L’objectif de la simulation est de permettre à chacune des parties prenantes de mieux comprendre l’impact de ses propres actions, comme celles des autres, sur l’évolution globale du système, et de proposer un support dynamique et interactif à l’élaboration de nouvelles règles collectives de gestion.

De la même façon que les JdR, les SMA sont donc des outils permettant de produire une connaissance partagée (en co-élaborant le modèle et en discutant les résultats des simulations) et éventuellement d’aider à la décision. Le principal intérêt du SMA vis-à-vis du JdR, réside dans la possibilité de faire facilement « tourner le modèle », donc de tester un plus grand nombre de comportements sur des échelles de temps plus longues. De plus son aspect visuel peut en faire potentiellement un bon support de représentation de l’information, susceptible de jouer un rôle pédagogique, de sensibilisation (M. Etienne et C. le Page, 2002).

En revanche, il n’est pas toujours simple pour les participants de se familiariser avec les logiciels informatiques, qui pour beaucoup constituent des boîtes noires dont il faut se méfier. Ceci suppose donc que les utilisateurs puissent participer à l’élaboration du modèle informatique, du moins en définissent les principales règles d’interactions entre agents, ainsi que l’état initial du système global, afin de limiter ce travers. Ceci n’étant pas toujours évident à mettre en place directement à partir de l’interface informatique, les chercheurs du collectif ComMod ont à différentes reprises choisi de combiner JdR et SMA, selon diverses méthodes (par exemple l’autoconception). Le JdR y est utilisé comme cadre pour stimuler des échanges, soit afin de définir collectivement les règles de fonctionnement du système global et les comportements individuels et collectifs envisageables77, soit pour faciliter l’explication de ces règles définies en amont par les chercheurs et les confronter aux points de vues des acteurs.

En favorisant l’émergence de comportements innovants au cours des simulations (JdR) et en stimulant l’imagination des joueurs dans l’élaboration de stratégies de gestion (SMA), ces approches constituent de puissants outils d’aide à la réflexion et à la décision. Ils offrent de plus l’opportunité à chacun de mieux connaître les activités et les contraintes de l’autre, et en ce sens facilitent un aspect crucial de toute dynamique de concertation : le partage des représentations et des logiques d’acteurs (M. Etienne et C. le Page, 2002). Par ailleurs en proposant une analyse collective des effets potentiels des décisions d’action (individuelles et collectives) sur la dynamique du système, le recours au SMA favorise également la prise en compte réelle de la diversité des points de vue. Mais tout comme nous l’avons vu pour les JdR, l’utilisation du SMA pour structurer de manière efficace un processus de concertation impliquerait que toutes les parties prenantes puissent être simultanément impliquées dès le départ, et que l’équilibre entre participants au sein des échanges soit assuré par l’animateur, ce qui peut parfois poser problème.

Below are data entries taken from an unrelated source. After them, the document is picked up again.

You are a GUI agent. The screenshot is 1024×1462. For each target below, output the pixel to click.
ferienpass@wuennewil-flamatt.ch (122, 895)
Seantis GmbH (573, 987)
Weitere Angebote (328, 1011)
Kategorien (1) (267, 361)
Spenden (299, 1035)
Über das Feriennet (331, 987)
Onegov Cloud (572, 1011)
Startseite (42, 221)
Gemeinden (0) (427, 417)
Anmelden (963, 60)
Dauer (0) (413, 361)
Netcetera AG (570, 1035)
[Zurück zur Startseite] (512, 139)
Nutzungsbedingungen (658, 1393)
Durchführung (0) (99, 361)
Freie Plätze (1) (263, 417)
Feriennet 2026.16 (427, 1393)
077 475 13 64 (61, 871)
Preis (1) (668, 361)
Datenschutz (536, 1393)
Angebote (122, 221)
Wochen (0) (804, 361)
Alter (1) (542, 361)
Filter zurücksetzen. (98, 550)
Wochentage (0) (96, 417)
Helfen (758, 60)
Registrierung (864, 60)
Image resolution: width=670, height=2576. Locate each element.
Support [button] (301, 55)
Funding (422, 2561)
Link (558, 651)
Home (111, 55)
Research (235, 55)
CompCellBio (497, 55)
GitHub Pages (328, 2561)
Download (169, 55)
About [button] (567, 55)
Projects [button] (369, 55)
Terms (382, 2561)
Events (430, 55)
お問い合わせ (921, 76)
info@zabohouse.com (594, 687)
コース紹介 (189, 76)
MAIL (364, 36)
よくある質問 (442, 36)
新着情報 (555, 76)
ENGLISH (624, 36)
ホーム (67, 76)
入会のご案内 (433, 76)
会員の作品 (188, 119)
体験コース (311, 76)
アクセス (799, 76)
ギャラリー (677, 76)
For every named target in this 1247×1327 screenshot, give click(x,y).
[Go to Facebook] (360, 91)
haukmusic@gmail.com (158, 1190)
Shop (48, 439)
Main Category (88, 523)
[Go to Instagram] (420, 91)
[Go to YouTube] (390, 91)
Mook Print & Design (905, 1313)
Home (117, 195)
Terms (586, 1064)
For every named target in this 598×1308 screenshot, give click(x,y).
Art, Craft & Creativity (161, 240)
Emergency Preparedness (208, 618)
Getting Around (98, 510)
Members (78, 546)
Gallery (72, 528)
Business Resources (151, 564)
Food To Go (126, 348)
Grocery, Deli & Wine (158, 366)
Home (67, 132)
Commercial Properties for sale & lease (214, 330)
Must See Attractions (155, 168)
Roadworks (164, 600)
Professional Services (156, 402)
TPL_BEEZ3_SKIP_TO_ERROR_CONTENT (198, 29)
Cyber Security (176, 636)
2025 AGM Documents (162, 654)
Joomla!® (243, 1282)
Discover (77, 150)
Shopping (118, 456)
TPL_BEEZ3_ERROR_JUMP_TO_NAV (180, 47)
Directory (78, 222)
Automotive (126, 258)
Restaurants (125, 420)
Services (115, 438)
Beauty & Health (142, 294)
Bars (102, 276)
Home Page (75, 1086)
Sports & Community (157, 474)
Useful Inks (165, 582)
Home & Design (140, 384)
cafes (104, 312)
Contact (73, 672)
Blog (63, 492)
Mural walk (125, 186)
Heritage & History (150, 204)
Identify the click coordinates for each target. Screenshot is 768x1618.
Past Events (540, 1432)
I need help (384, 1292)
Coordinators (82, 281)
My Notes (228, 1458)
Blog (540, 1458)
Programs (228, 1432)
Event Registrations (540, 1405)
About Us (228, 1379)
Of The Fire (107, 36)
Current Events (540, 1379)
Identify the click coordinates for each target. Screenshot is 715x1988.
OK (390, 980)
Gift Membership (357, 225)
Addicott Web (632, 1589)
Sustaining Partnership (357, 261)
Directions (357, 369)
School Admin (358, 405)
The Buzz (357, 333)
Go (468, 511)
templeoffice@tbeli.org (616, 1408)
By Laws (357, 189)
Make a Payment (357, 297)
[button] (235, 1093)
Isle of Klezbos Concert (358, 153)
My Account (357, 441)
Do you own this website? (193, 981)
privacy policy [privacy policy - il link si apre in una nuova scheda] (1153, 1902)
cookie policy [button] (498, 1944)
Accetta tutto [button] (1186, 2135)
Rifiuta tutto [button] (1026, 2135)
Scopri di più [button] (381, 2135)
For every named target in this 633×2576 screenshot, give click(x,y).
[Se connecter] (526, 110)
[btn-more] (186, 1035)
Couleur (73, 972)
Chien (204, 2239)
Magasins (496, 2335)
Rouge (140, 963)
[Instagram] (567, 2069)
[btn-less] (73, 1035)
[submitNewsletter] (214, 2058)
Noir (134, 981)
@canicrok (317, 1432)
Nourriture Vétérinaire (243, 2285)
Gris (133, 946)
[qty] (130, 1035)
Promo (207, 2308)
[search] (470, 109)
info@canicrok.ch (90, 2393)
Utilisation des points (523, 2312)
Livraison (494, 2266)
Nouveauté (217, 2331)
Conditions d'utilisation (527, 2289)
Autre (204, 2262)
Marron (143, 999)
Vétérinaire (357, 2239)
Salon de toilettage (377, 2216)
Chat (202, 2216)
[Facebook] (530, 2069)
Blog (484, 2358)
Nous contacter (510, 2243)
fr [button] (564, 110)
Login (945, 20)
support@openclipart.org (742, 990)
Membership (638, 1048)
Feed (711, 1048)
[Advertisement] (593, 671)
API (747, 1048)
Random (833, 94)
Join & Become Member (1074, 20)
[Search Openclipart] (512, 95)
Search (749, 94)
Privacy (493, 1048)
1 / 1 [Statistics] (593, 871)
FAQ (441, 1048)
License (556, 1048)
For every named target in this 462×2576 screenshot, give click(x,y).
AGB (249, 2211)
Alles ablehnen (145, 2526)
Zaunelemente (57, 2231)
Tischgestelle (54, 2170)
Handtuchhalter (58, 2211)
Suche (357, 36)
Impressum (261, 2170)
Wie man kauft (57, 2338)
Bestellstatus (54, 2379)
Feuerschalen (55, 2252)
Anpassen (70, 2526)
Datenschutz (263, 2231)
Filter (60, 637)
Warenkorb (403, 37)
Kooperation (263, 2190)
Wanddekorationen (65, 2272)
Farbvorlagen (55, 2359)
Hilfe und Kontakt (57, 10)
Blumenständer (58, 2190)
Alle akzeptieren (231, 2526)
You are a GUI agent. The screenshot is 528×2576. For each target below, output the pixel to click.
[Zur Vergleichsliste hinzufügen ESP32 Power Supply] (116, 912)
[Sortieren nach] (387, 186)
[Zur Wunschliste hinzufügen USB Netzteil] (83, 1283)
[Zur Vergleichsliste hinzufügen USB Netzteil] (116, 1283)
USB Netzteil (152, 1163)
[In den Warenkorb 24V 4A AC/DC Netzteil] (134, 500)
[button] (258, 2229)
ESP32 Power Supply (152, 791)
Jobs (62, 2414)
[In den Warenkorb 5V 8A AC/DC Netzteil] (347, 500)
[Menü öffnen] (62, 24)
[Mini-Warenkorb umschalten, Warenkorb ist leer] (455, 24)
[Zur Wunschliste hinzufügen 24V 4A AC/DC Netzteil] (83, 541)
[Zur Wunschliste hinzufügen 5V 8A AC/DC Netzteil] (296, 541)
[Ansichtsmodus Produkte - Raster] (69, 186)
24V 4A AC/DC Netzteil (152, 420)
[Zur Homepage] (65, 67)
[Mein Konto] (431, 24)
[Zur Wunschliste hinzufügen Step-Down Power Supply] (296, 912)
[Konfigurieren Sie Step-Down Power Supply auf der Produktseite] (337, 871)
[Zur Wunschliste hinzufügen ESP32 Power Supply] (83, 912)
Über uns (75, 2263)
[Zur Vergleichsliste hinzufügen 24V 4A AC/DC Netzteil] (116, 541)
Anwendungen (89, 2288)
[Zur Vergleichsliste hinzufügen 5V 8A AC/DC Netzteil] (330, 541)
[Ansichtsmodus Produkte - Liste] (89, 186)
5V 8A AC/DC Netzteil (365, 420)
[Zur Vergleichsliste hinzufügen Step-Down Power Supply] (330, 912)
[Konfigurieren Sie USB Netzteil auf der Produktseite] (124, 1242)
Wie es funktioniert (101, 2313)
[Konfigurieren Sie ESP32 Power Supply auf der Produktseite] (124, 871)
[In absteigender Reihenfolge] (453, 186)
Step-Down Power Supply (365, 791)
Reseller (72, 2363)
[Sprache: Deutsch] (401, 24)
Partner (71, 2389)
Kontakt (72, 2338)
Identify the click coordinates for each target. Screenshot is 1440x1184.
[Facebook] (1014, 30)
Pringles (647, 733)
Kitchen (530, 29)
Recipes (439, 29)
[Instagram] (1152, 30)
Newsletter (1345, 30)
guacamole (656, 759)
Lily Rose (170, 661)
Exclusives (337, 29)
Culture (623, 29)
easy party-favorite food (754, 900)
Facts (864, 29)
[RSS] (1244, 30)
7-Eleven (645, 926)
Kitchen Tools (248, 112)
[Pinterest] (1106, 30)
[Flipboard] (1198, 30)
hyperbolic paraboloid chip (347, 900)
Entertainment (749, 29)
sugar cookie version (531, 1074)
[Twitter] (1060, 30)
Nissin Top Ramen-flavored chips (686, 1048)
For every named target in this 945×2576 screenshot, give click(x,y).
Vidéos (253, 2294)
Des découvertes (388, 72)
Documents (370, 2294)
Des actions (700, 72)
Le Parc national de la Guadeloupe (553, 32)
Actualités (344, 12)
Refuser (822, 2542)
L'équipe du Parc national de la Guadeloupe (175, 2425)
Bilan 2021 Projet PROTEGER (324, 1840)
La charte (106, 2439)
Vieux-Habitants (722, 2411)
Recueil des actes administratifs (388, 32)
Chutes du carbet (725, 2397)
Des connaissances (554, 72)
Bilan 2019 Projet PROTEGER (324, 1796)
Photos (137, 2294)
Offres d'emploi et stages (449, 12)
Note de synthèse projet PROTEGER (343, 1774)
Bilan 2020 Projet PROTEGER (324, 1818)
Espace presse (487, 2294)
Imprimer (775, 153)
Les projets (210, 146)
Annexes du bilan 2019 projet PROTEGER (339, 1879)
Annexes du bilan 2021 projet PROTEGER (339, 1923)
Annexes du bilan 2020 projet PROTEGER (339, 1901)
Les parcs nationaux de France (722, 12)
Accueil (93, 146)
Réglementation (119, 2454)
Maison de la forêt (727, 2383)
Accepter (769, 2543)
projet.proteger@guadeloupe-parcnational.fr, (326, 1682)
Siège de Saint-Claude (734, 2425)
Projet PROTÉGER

77 Selon [P. d’Aquino et al., 2002] « les tests réalisés montrent que trois jours ont suffi pour obtenir l’apprentissage recherché, depuis la maîtrise de la carte papier jusqu’à la simulation croisant SMA et SIG. Le faible niveau d’instruction des participants (taux d’analphabétisme très important) n’a pas constitué un obstacle à l’usage de telles simulations informatiques. Grâce à la phase de conception et au test du jeu qui a suivi, ils sont devenus tout à fait capables d’interpréter les résultats des modèles et ont parfaitement intégré la distance entre les modèles et la réalité ».